The woman didn’t have a printer at home. “We had her take pictures of the signature pages of the contracts and amendments,” says Douglas, and then the woman posted her signature on Facebook on a secure page that wasn’t available to the public.
Altogether, he spent 22 months putting the transaction together. “One person not participating in that assemblage could have blown up the whole thing, but everybody was fantastic.”
Douglas says retail development is “on fire” now, especially heading out to Short Pump and Route 288. “We are going to run out of tenants,” he says, with development outpacing the number of retailers who want space.
Despite the complications, Douglas, 53, enjoys real estate. “It’s the thrill of victory, of making the deal,” he says. “And I have to put my four daughters through college.”
Growing up, Robison, 40, always participated in sports, playing soccer and basketball in high school. He relished the excitement and competitive nature of the game. He finds the same qualities in commercial real estate. “I wasn’t going to make it as a professional athlete, and this is the closest thing to sports that I have found. We do this as a team, and that appeals to me.”
As senior vice president of Capital Markets Group, Robison focuses on selling investment properties. He likens his work to a roller coaster. “You never want to get too high or too low. You have the opportunity to win some really big, exciting deals and sometimes you lose them,” he says. “You have to stay somewhat even keeled to be successful.”

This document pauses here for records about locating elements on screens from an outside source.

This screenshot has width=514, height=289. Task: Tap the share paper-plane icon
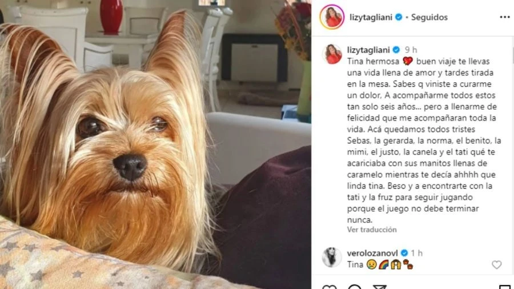379,287
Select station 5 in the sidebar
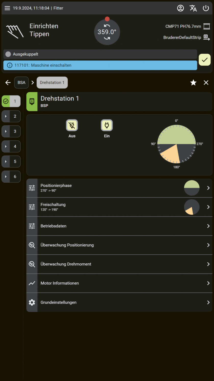 click(11, 162)
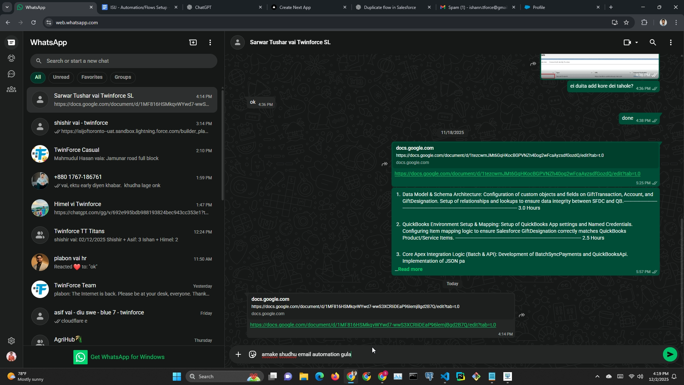
Task: Search within the chat using the magnifier icon
Action: click(653, 42)
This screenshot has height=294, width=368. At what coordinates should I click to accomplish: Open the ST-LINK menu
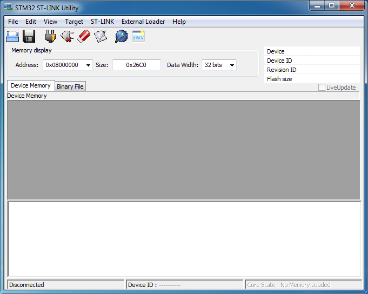tap(102, 22)
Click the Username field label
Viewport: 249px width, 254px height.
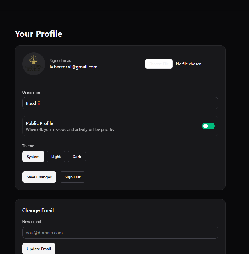31,92
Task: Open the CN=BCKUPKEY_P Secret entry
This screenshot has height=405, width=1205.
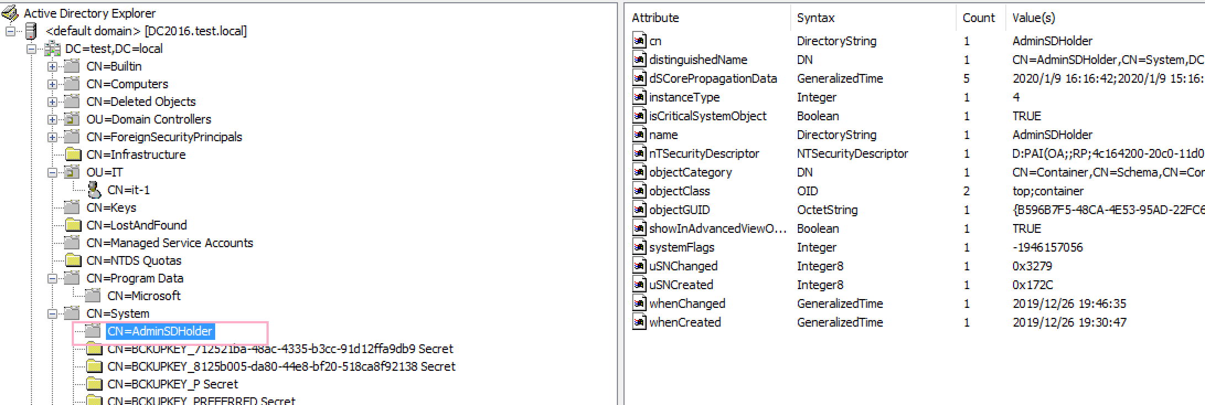Action: coord(172,384)
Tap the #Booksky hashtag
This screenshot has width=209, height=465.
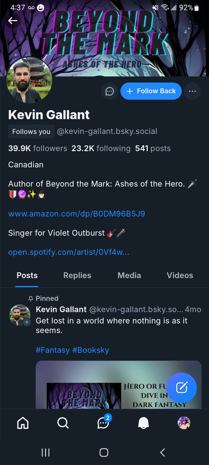coord(91,350)
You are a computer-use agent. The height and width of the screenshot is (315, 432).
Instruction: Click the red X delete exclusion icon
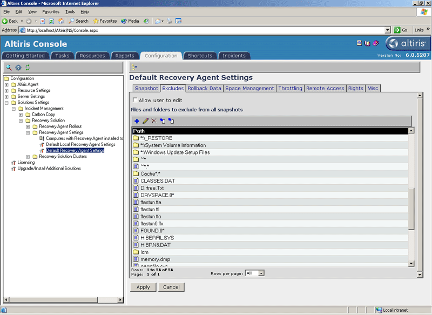coord(153,121)
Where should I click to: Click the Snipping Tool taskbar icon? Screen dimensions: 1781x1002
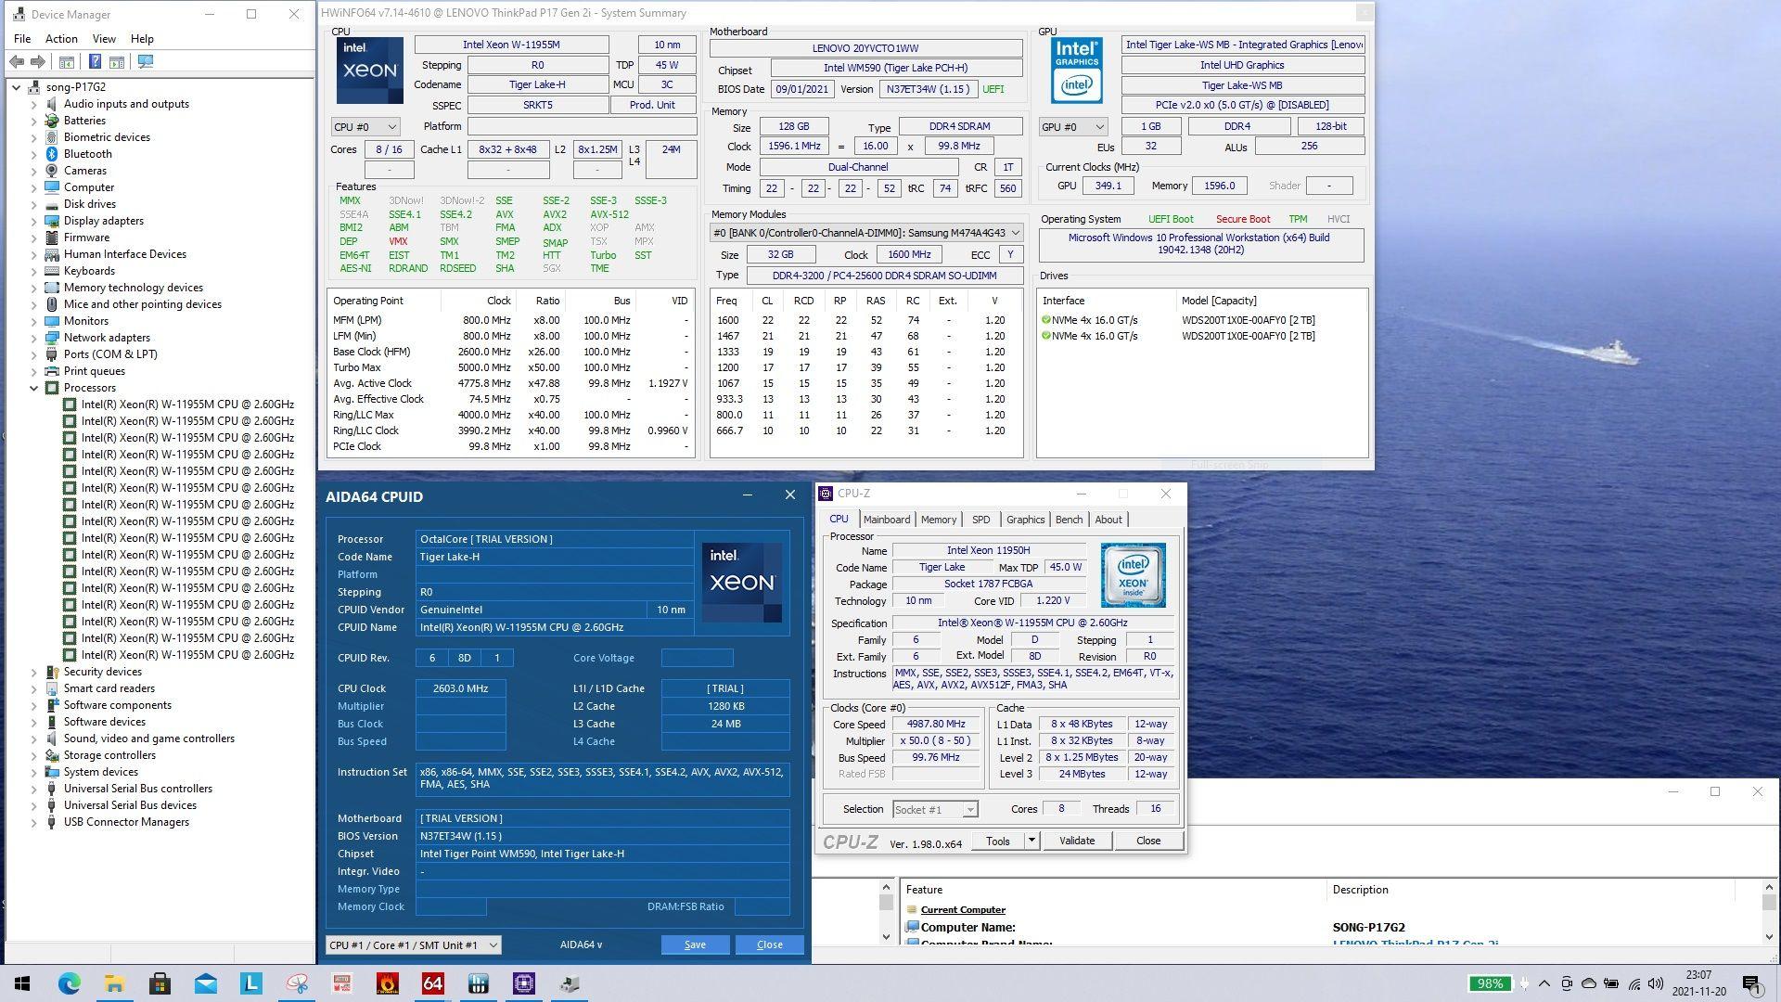tap(297, 983)
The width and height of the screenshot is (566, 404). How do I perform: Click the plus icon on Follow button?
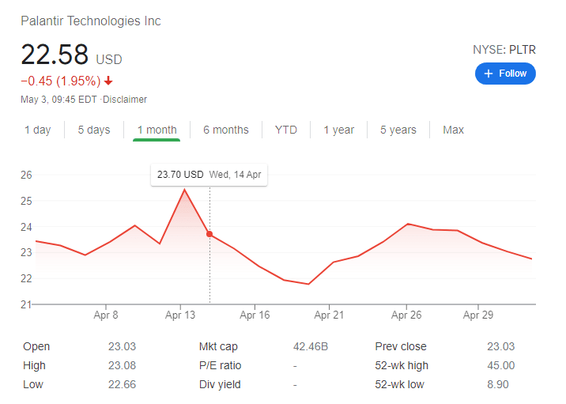[x=489, y=74]
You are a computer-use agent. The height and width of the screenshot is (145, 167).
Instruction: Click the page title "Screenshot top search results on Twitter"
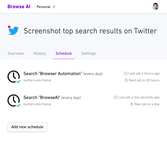(90, 31)
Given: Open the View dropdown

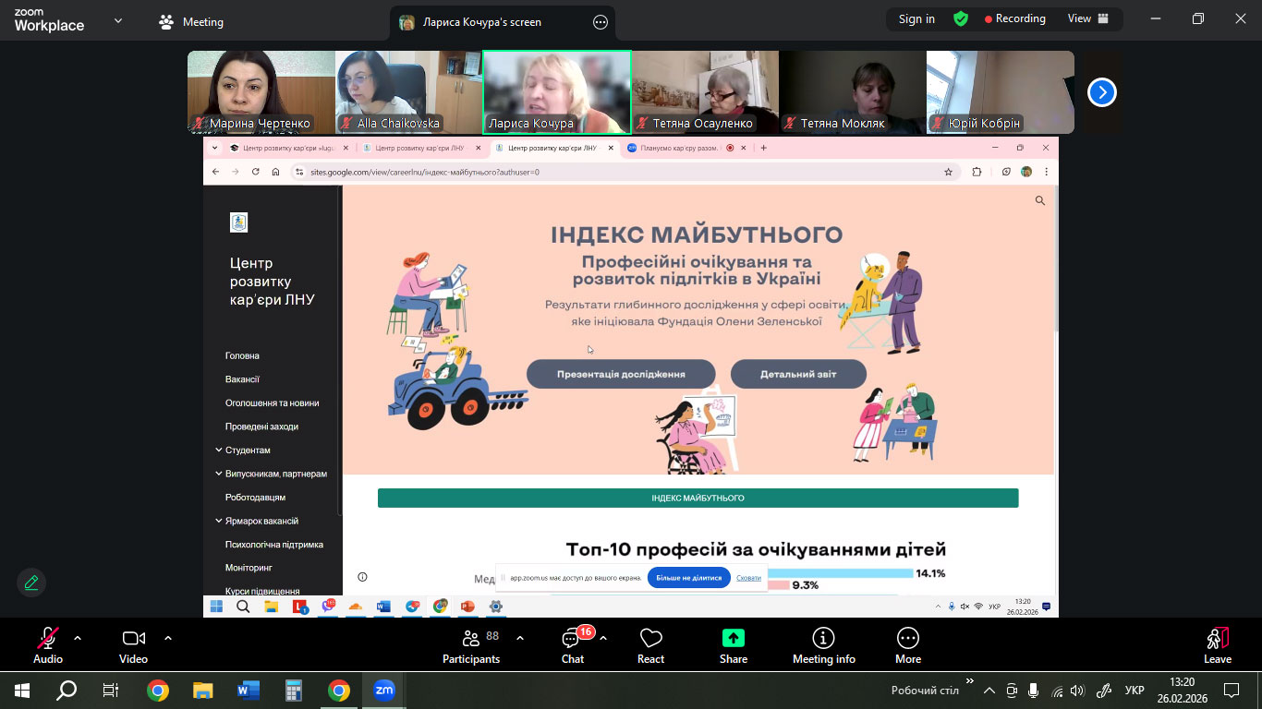Looking at the screenshot, I should 1086,18.
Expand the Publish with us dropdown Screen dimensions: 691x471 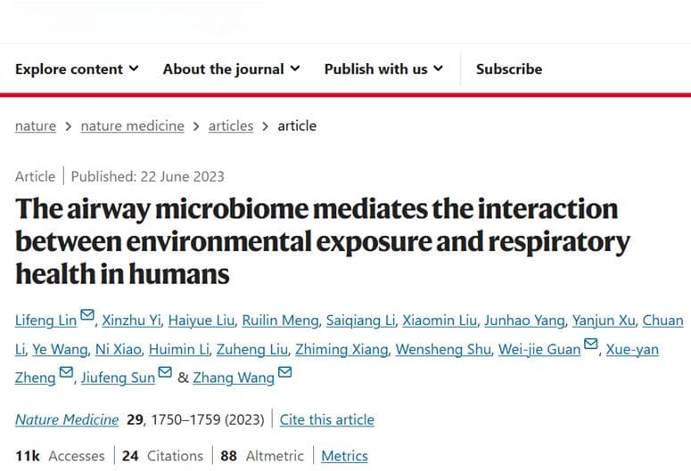tap(383, 69)
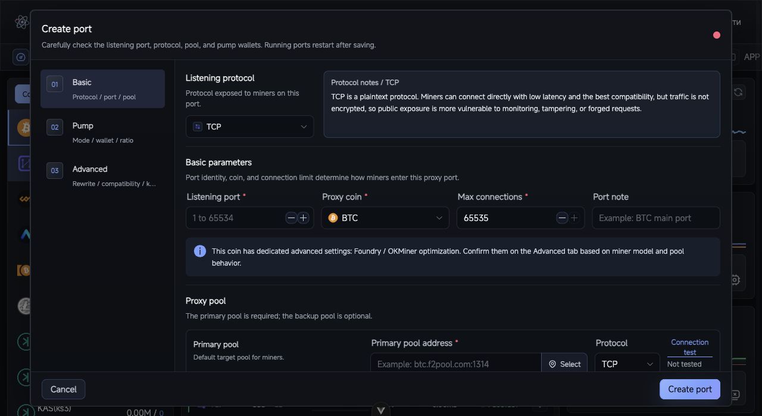Click the Port note text field

pos(656,218)
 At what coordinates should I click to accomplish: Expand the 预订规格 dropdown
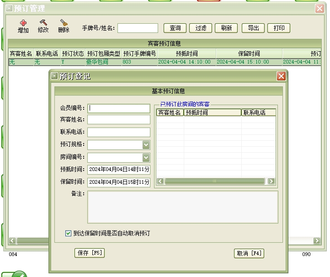tap(146, 145)
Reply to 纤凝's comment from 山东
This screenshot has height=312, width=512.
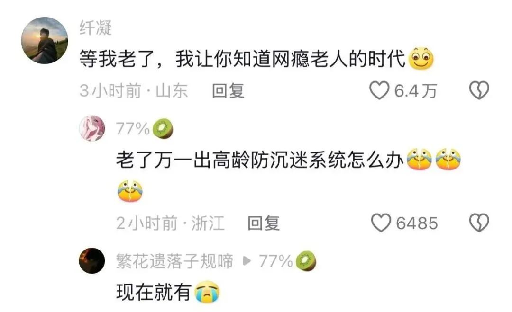(x=228, y=90)
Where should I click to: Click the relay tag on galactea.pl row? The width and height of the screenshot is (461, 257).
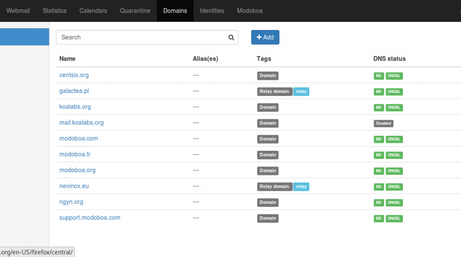pos(301,92)
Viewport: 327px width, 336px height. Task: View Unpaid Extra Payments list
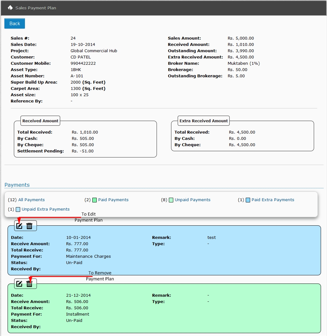pos(46,209)
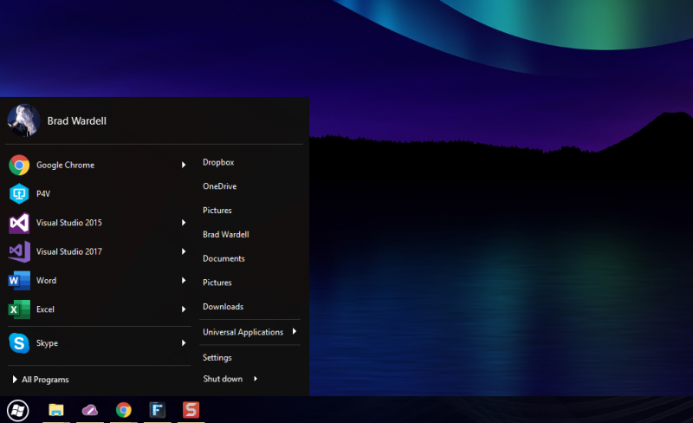Click the user avatar picture
The width and height of the screenshot is (693, 423).
point(23,120)
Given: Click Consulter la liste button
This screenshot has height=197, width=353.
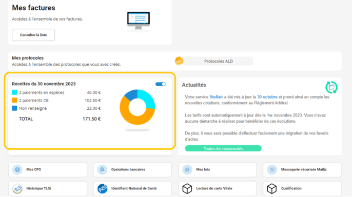Looking at the screenshot, I should 33,35.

Michael Pruitt of Pruitt Associates in Henrico says Robison is client-focused. “I think Eric is hands down one of the best brokers in the business,” he says. “He’s a man of great character, and he is very hard working. He understands and has thorough knowledge of the market he works in.”
Robison’s largest deal in 2014 was the disposition of 11 suburban office buildings in the Highwoods Property Trust in and around the Innsbrook Corporate Center in Henrico. “Highwoods was a great property to sell and a great client. We got a lot of interest,” he says.
Yet a deal for the sale of the 12-story Mutual Building, a historic property in downtown Richmond, turned out to be the most challenging. When he began working on the sale, the building had a tenant, the Christian Barton law firm, that occupied the top four floors. The buyer wanted to develop the property into apartments, but the tenant did not want to leave.
“The buyer couldn’t pass up owning the building because of the potential it had,” Robison says. “He was willing to take on the risk of taking the tenant through the lease term (Christian Barton is still there) and then develop the apartments or find an alternative after the lease was up.”
He believes that business investment sales will continue to be strong even if there are minor increases in interest rates. “Even though our market size is a little smaller and not as deep as Washington, D.C., Charlotte or Raleigh, more investors are looking at our market,” says Robison.
He enjoys bringing in new investors from other parts of the country that might not have Richmond on their radar. “It’s great to have them invest for the first time and see them be successful afterward.”